BEGIN SUPPLIED RECORDS

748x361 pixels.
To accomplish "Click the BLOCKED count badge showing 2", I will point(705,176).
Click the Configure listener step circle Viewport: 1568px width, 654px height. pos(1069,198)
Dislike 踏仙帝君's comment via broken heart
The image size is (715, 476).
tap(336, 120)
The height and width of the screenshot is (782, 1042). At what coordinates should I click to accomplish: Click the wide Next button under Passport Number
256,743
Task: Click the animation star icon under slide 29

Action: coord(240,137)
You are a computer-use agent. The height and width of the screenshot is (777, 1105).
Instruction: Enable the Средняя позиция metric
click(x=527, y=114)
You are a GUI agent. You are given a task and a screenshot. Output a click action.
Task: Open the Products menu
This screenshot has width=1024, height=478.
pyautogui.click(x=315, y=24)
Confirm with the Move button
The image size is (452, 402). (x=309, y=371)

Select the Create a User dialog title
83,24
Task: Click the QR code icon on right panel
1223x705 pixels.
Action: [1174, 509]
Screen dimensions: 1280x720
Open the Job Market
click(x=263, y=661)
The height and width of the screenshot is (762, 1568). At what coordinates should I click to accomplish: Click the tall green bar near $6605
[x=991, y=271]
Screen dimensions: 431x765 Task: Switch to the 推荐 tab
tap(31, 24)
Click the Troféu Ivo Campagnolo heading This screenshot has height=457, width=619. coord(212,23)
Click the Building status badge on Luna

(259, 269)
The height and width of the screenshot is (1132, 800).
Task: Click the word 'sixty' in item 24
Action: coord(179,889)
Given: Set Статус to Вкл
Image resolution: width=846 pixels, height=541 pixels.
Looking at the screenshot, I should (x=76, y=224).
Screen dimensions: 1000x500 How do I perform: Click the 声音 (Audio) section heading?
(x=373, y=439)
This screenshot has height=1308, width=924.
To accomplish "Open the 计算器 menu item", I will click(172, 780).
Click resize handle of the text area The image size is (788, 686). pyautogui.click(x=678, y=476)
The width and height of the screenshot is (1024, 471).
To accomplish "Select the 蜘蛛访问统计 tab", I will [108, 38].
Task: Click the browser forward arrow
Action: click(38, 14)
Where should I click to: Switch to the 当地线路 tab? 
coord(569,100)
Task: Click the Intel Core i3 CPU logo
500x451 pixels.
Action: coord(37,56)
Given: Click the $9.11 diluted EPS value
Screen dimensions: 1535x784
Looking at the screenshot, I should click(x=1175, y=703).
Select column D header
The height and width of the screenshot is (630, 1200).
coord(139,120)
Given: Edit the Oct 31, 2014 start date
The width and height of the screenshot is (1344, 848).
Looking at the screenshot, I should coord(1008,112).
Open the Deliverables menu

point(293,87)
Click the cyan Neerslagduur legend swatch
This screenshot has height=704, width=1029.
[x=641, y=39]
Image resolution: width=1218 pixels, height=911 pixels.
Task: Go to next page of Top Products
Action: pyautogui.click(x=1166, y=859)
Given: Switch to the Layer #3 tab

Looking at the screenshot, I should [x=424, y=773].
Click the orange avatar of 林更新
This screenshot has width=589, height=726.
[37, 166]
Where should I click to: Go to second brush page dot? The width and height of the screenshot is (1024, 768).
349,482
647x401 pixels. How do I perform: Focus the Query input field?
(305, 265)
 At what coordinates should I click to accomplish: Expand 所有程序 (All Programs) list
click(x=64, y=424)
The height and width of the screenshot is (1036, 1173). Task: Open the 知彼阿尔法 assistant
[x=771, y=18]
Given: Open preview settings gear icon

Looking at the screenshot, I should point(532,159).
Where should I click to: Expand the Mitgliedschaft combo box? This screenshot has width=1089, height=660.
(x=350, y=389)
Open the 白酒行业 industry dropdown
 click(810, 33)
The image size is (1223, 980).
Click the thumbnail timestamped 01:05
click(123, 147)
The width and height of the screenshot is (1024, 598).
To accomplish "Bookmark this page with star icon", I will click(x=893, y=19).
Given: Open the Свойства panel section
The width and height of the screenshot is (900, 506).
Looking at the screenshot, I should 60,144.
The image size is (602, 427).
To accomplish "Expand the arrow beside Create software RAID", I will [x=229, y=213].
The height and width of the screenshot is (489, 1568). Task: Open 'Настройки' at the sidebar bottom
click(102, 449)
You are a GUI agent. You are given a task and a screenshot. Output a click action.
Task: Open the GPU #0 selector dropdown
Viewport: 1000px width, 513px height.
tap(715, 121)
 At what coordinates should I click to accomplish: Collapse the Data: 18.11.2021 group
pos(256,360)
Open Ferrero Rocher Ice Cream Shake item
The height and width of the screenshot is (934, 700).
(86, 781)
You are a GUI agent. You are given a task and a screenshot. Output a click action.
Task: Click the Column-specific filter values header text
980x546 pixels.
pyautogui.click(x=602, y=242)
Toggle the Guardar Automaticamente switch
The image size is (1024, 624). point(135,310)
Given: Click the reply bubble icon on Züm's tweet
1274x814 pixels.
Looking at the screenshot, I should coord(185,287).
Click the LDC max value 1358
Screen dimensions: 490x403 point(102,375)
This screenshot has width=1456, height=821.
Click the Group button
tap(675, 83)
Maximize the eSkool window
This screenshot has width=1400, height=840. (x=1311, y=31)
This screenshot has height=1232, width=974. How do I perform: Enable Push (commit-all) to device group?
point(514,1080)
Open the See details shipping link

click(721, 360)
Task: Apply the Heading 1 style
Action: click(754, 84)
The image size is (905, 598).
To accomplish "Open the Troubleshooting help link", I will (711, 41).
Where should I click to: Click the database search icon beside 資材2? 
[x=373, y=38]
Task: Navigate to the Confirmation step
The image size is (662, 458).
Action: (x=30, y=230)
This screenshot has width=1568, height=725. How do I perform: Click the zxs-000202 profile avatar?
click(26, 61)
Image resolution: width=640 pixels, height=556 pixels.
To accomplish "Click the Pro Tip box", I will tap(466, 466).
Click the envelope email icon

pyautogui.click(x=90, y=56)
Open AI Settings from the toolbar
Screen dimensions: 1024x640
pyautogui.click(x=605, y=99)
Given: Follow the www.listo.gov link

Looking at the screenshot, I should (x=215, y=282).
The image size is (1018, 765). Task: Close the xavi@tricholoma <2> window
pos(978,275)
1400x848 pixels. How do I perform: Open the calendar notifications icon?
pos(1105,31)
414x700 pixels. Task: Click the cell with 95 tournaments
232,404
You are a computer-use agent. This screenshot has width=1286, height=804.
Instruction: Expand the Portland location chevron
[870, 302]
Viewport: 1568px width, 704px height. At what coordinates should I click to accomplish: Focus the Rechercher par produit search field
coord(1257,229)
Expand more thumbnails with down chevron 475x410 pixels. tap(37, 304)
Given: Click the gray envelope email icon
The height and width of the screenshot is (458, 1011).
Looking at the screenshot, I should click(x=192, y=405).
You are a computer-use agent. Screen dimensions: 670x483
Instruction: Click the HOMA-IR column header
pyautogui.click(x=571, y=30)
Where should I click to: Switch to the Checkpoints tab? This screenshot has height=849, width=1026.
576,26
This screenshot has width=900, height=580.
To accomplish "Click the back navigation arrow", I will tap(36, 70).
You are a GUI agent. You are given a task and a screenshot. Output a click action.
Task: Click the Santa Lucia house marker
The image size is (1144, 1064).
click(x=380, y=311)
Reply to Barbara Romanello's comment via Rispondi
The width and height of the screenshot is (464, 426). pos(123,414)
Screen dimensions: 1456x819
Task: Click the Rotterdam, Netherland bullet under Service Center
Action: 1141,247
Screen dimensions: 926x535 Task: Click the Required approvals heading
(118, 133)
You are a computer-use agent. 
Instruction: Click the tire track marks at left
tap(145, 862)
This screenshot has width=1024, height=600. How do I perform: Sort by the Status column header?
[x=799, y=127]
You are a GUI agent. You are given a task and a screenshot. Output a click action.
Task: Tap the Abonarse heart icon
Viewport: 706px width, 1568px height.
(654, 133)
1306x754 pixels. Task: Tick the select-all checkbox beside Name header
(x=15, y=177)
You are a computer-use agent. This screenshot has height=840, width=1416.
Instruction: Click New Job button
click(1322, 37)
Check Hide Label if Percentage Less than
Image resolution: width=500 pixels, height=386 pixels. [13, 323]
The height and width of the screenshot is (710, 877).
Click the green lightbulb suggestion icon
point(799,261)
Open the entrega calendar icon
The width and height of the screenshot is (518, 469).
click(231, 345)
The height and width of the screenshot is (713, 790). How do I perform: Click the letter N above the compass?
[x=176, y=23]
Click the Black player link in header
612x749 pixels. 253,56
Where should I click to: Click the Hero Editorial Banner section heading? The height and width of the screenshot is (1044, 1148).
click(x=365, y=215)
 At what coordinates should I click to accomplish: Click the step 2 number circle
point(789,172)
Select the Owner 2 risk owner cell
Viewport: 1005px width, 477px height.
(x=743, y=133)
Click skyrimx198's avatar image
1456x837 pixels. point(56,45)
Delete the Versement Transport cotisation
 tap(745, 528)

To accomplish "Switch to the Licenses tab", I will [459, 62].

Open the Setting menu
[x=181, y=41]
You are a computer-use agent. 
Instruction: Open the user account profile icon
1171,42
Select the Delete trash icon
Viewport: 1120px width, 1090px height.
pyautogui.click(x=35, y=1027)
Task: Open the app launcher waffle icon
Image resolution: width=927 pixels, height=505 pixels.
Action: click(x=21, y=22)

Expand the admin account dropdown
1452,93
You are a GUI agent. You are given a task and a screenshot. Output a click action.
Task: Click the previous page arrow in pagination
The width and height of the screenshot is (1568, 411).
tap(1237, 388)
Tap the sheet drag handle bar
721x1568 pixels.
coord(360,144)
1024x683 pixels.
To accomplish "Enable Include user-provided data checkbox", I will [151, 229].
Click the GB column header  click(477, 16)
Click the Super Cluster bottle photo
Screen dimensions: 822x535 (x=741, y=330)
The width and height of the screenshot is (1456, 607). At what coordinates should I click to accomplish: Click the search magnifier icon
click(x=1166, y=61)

END SUPPLIED RECORDS

→ **TASK DIRECTIONS**: Show every line from the entries above in which "panel" appears.

→ **PROBLEM SOLUTION**:
Task: Click the QR code icon on right panel
Given: Open the Свойства panel section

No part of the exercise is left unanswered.